*AIM OF THE TASK*. Print the entries in full, word for word, but not the pictures.

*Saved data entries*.

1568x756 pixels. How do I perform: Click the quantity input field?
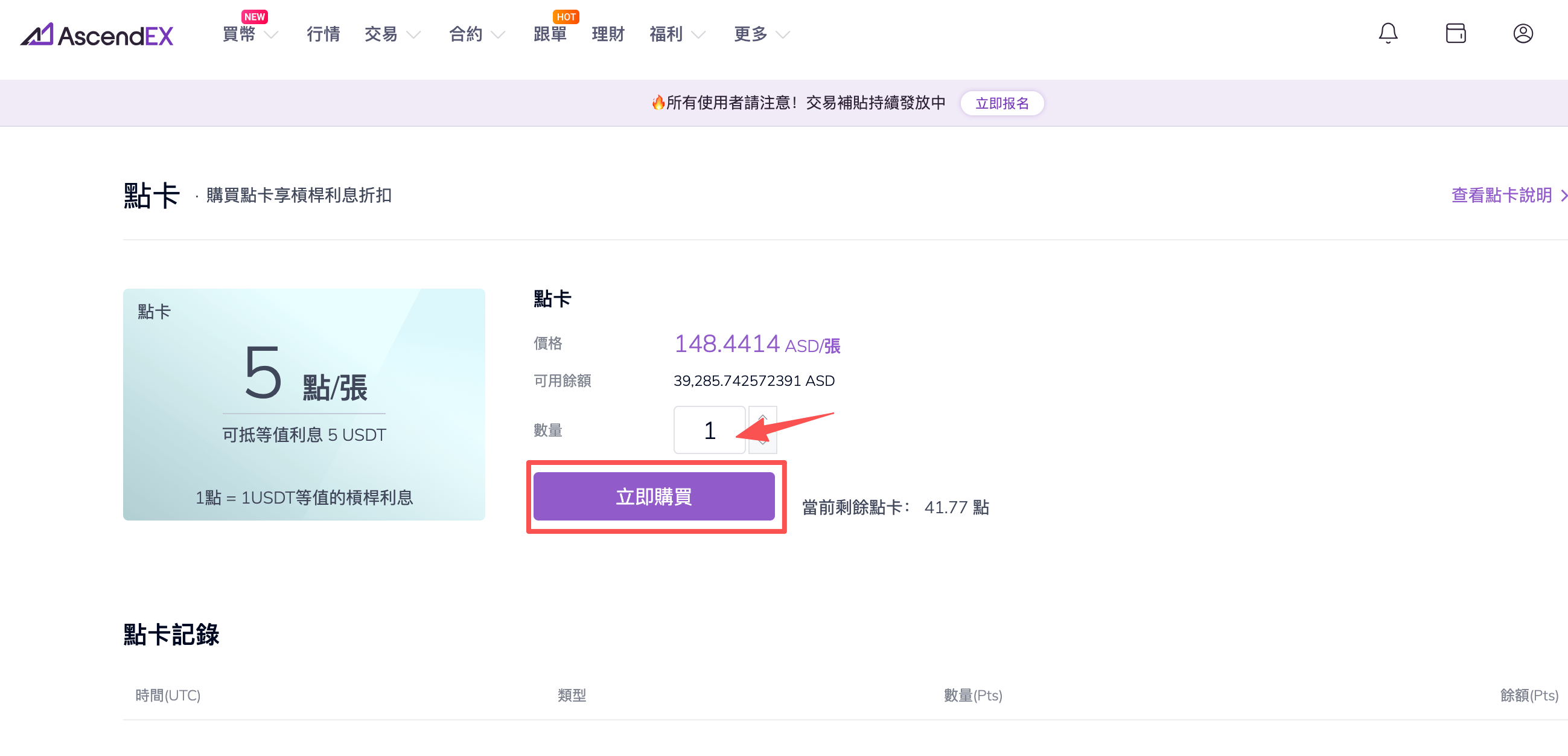[x=709, y=430]
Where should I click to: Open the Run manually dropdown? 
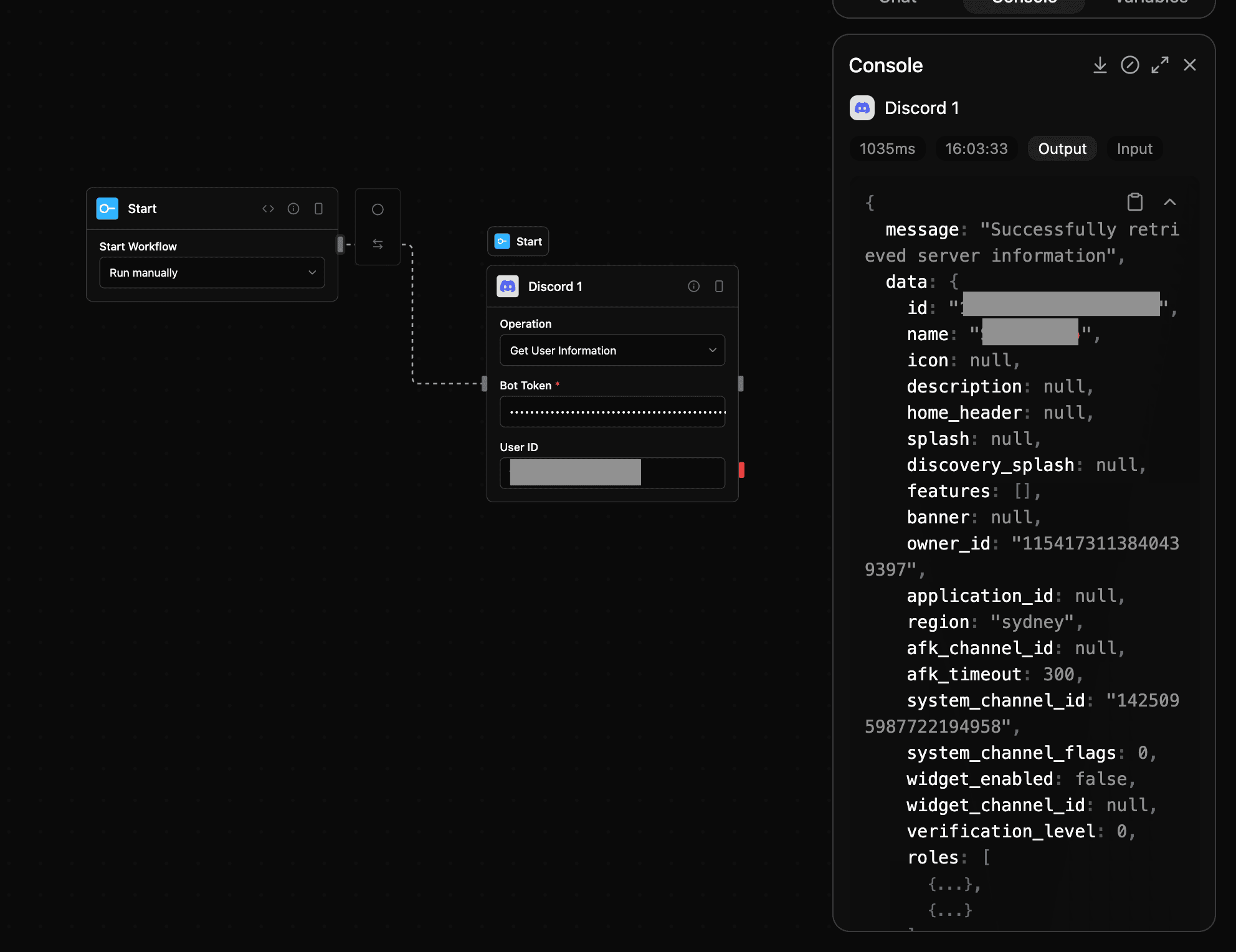click(211, 272)
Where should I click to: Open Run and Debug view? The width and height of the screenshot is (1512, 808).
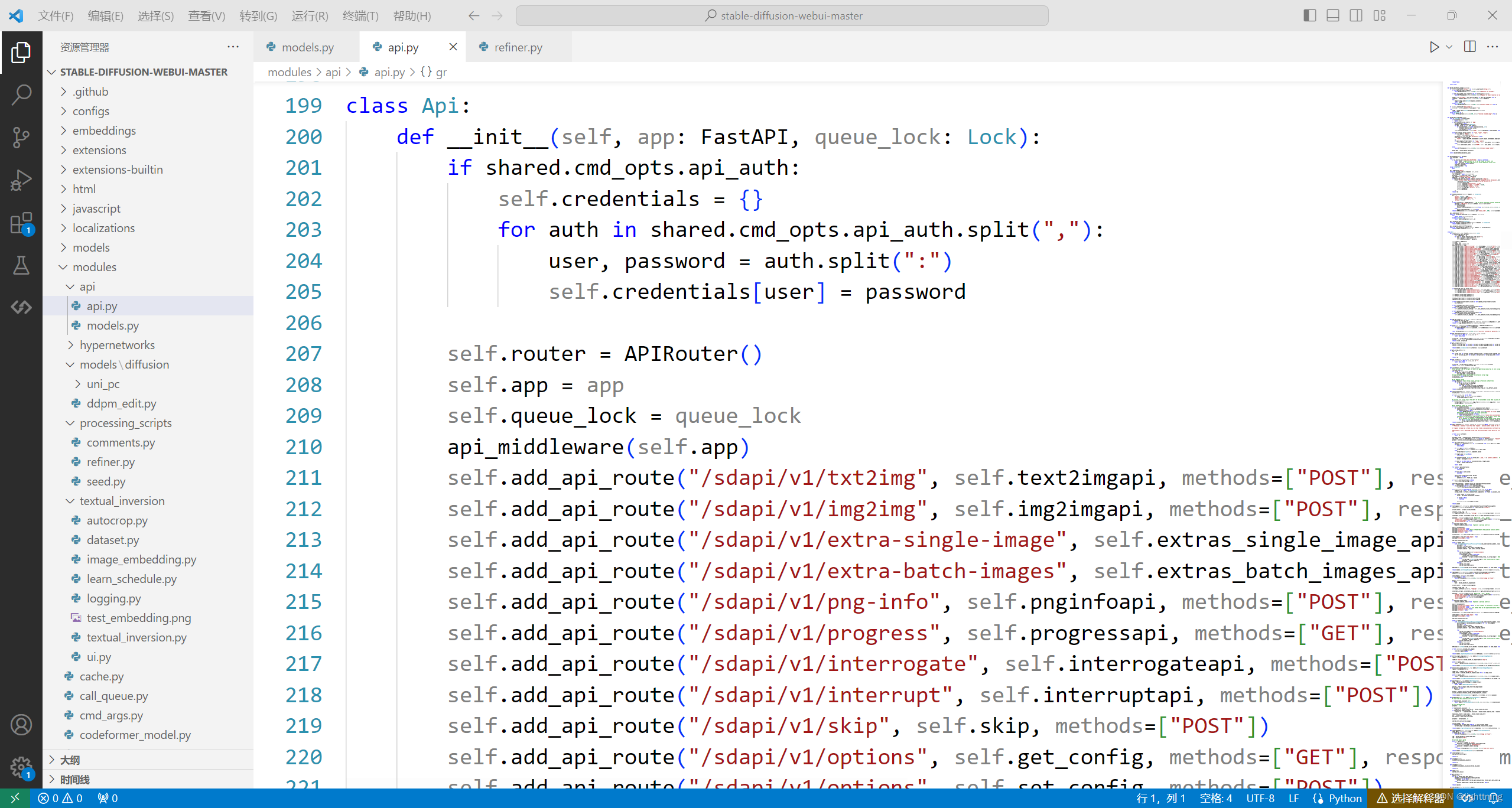(21, 180)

*TASK ANSWER*.
1568x756 pixels. How do I perform: Click the quantity input field?
[x=709, y=430]
Where should I click to: Open the Run manually dropdown? 
click(211, 272)
Where should I click to: Open Run and Debug view? The width and height of the screenshot is (1512, 808).
(21, 180)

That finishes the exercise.